%%
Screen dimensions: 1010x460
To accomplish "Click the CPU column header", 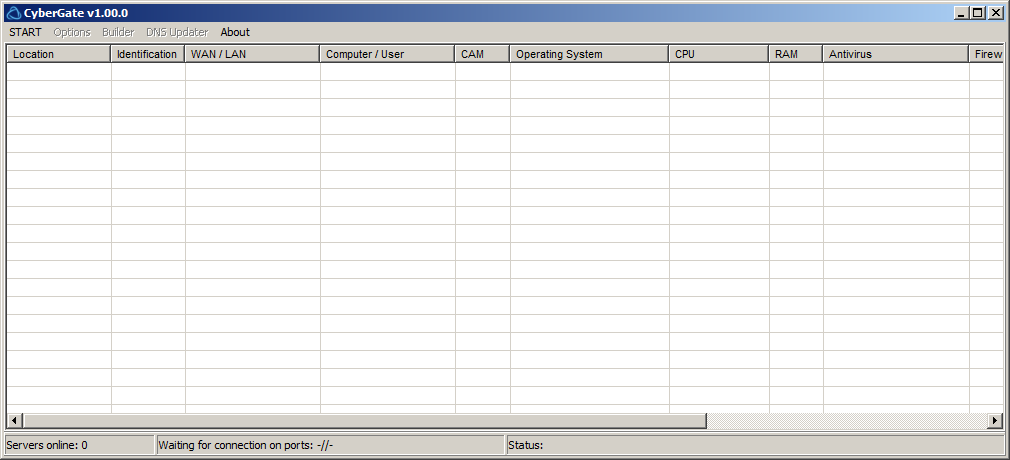I will point(719,54).
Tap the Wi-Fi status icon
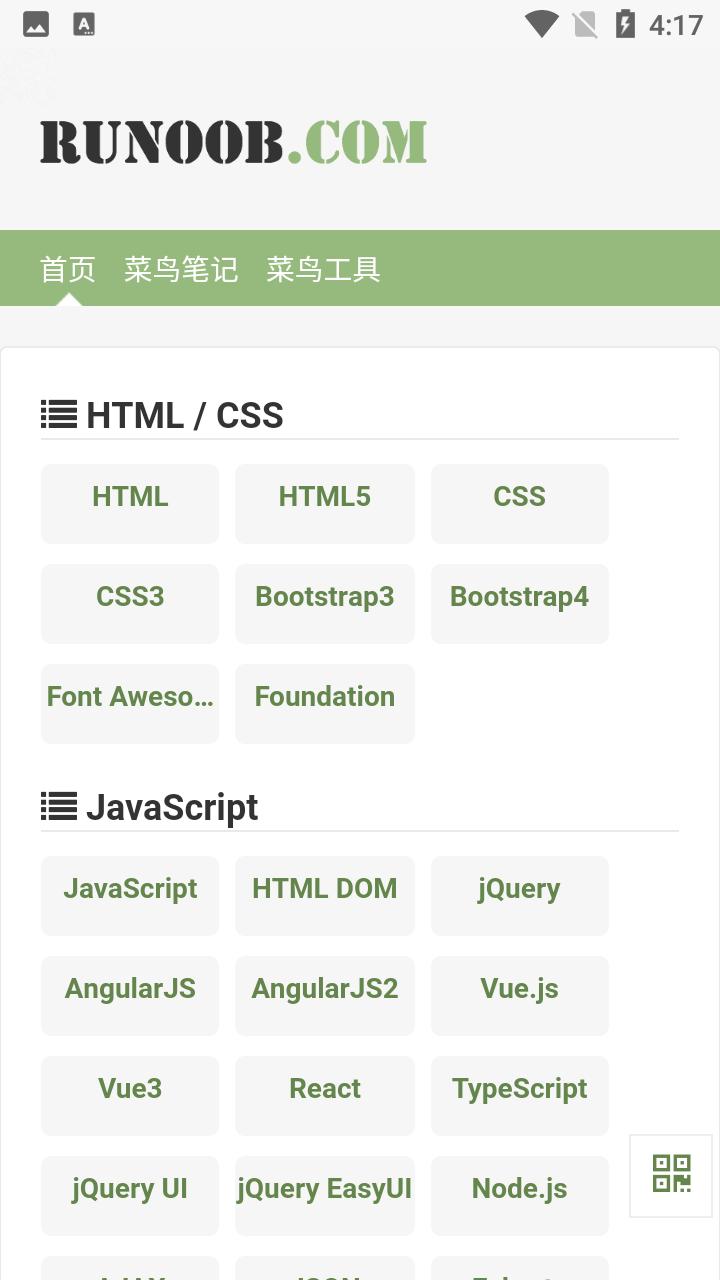 [x=541, y=24]
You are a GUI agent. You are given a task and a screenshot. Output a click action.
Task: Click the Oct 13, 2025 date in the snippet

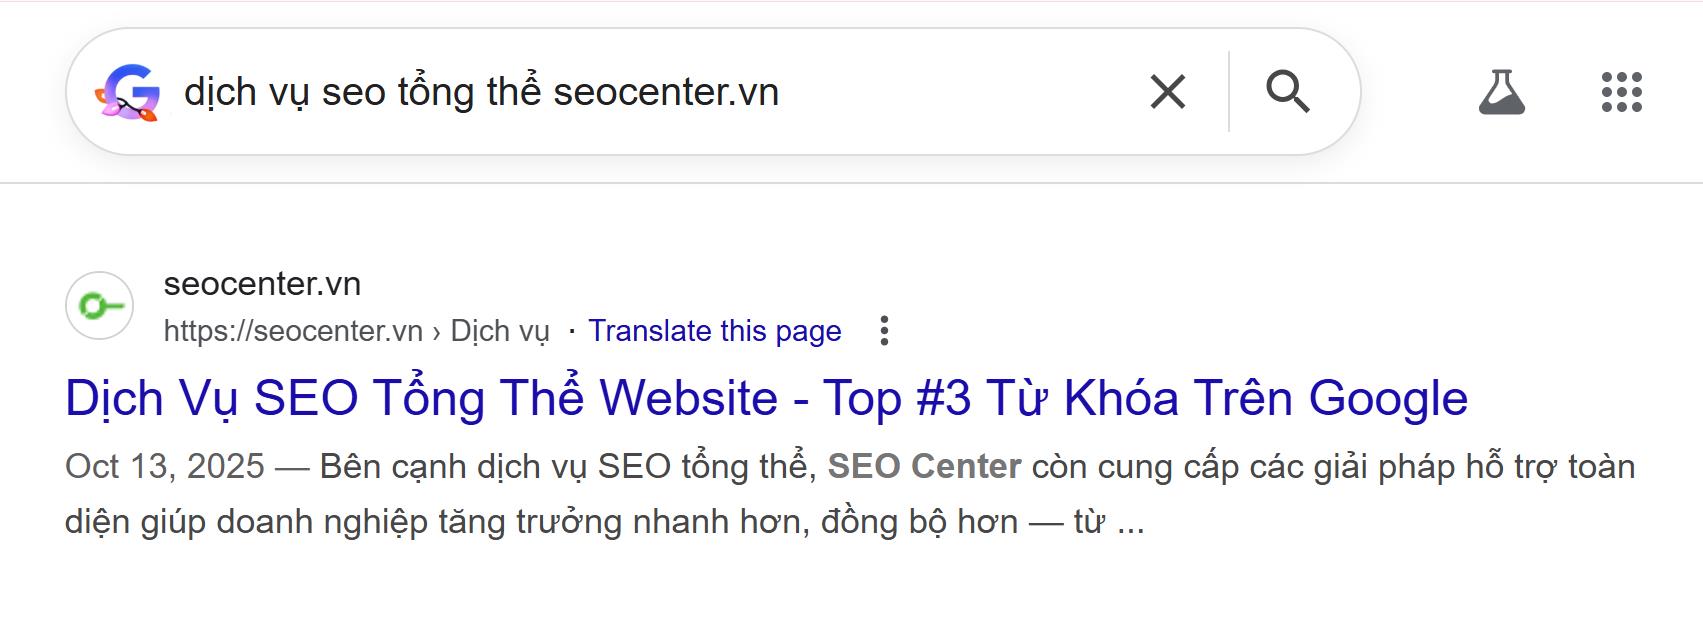(x=165, y=464)
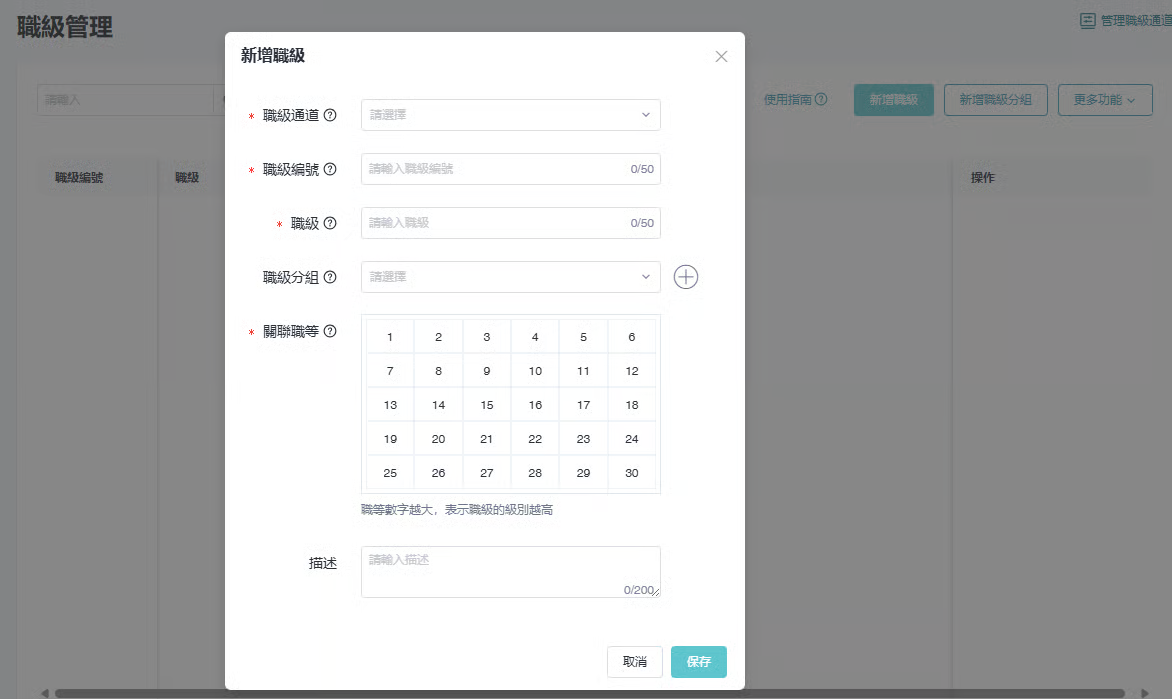The width and height of the screenshot is (1172, 699).
Task: Click the 新增職級分組 button
Action: point(995,100)
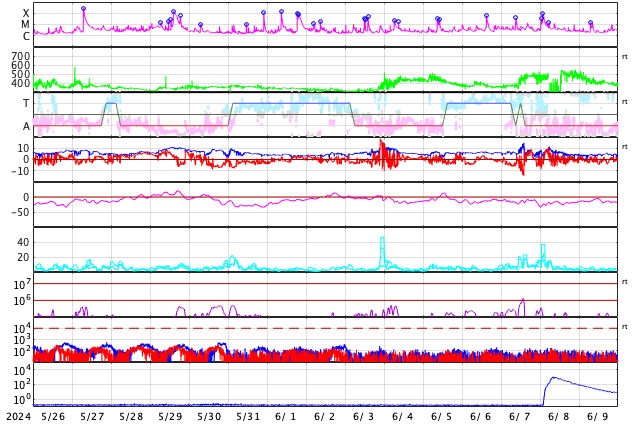
Task: Click the tall cyan spike peak on 6/3
Action: click(383, 238)
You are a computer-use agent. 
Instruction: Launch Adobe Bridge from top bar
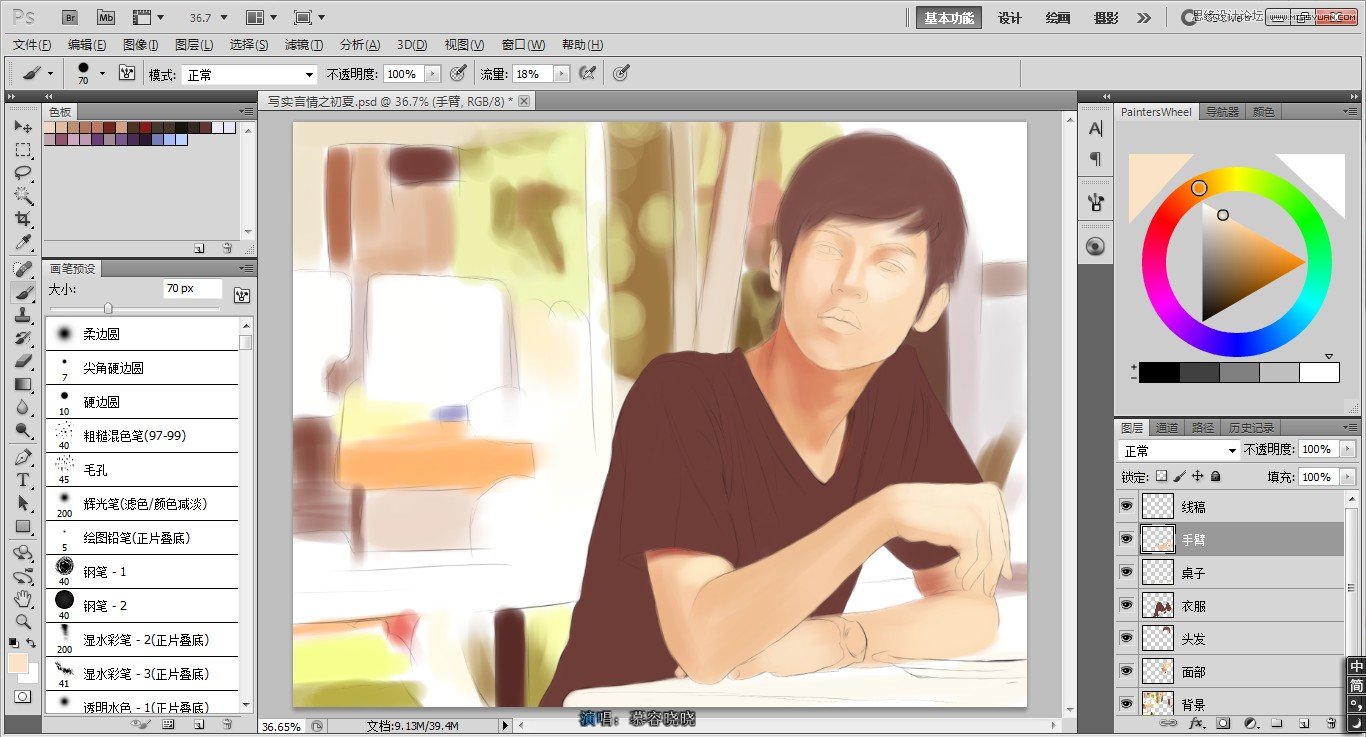(x=69, y=17)
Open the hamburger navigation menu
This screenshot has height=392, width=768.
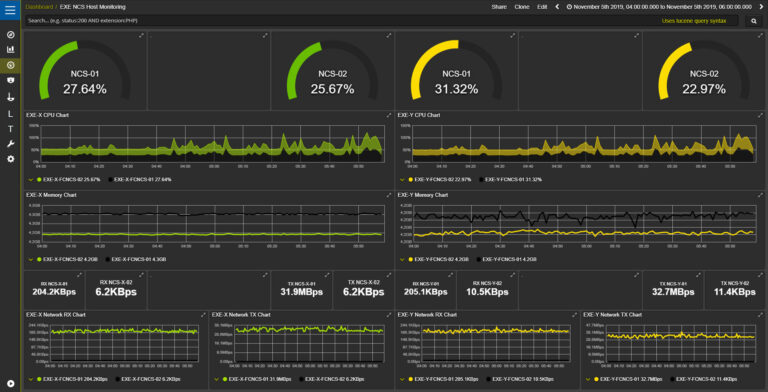pos(10,10)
%%
● TASK STATEMENT:
State the number of lines in the records that include the word "agent", and add nothing to it.

● ANSWER SPACE:
2